Otro anacronismo de estos días fue la intervención policial para que un cuadro dejara de exhibirse en una galería privada. El artista pintó a José Mujica y a Lucía Topolansky en el Jardín del Edén; desnudos, pero con los genitales cubiertos por grandes hojas verdes. Los señores senadores se molestaron y hablaron con alguien en el Ministerio del Interior. Un agente policial fue a la galería y citó a su dueña a declarar en Jefatura. "Yo respeto a la Policía", dijo la galerista, y sin chistar retiró el cuadro de la exhibición. El episodio es de republiqueta bananera. Quien se sienta ofendido, agraviado o lesionado de cualquier manera en su derecho por un escrito o una obra de arte o una canción, puede ir a la Justicia a reclamar su amparo. Lo que no puede hacer, o mejor dicho, lo que no debería poder hacer, es resolver el tema por la vía policial. El hecho me recuerda las citaciones al "Esmaco" (Estado Mayor Conjunto) de los tiempos de la dictadura. Lo grotesco es que esto ocurre en democracia: el mismo Uruguay que celebra una libérrima y jubilosa Marcha de la Diversidad, asiste a un atentado contra la libertad de expresión perpetrado por dos senadores con apoyo policial.

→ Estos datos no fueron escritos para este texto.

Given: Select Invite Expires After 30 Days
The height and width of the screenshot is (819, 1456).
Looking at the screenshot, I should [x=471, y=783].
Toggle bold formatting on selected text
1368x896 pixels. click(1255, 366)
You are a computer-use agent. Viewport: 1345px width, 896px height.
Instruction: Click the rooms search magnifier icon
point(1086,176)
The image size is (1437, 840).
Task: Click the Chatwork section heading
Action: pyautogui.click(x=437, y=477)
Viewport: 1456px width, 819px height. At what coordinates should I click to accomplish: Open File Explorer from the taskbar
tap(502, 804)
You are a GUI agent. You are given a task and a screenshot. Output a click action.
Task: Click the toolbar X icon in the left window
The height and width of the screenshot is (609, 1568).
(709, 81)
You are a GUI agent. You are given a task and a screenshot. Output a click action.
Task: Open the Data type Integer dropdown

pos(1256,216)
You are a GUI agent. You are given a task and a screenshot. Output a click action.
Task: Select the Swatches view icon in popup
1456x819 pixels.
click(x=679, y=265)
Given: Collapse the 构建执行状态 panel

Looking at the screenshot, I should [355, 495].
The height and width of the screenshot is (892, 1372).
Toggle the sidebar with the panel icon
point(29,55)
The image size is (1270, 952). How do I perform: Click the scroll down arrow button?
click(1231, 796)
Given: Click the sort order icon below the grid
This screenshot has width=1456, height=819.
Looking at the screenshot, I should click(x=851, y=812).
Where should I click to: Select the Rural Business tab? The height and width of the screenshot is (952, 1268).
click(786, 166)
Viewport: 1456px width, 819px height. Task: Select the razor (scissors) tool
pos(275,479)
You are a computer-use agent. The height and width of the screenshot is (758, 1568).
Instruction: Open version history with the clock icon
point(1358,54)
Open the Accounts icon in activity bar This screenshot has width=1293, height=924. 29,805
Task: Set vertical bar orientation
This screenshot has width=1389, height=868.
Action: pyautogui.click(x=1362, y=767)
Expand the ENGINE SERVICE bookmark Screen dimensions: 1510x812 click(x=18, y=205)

Del pasado centenario parece provenir asimismo un viejo debate por la laicidad del Estado. La Constitución del 17 consagró una fórmula que aseguró la libertad de cultos para todos y excluyó al Estado de toda intervención en asuntos religiosos. Así se fue construyendo en el país una convivencia libre y tolerante que dio acogida a inmigrantes de otras religiones y contribuyó a definir el perfil de una república laica, ejemplar en América. Pero algunos no dan el pleito por concluido y pretenden instalar hoy, en pleno siglo XXI, estatuas religiosas en la rambla de Montevideo, una capilla en la base Artigas de la Antártida y un "Departamento de Asuntos Religiosos" en el Hospital Militar.
Desde distintos ángulos, pues, el Uruguay liberal está siendo agredido. Todos los ciudadanos estamos llamados a defenderlo, y los colorados batllistas debemos sentirnos especialmente obligados a hacerlo: la causa republicana, liberal y laica, es la nuestra.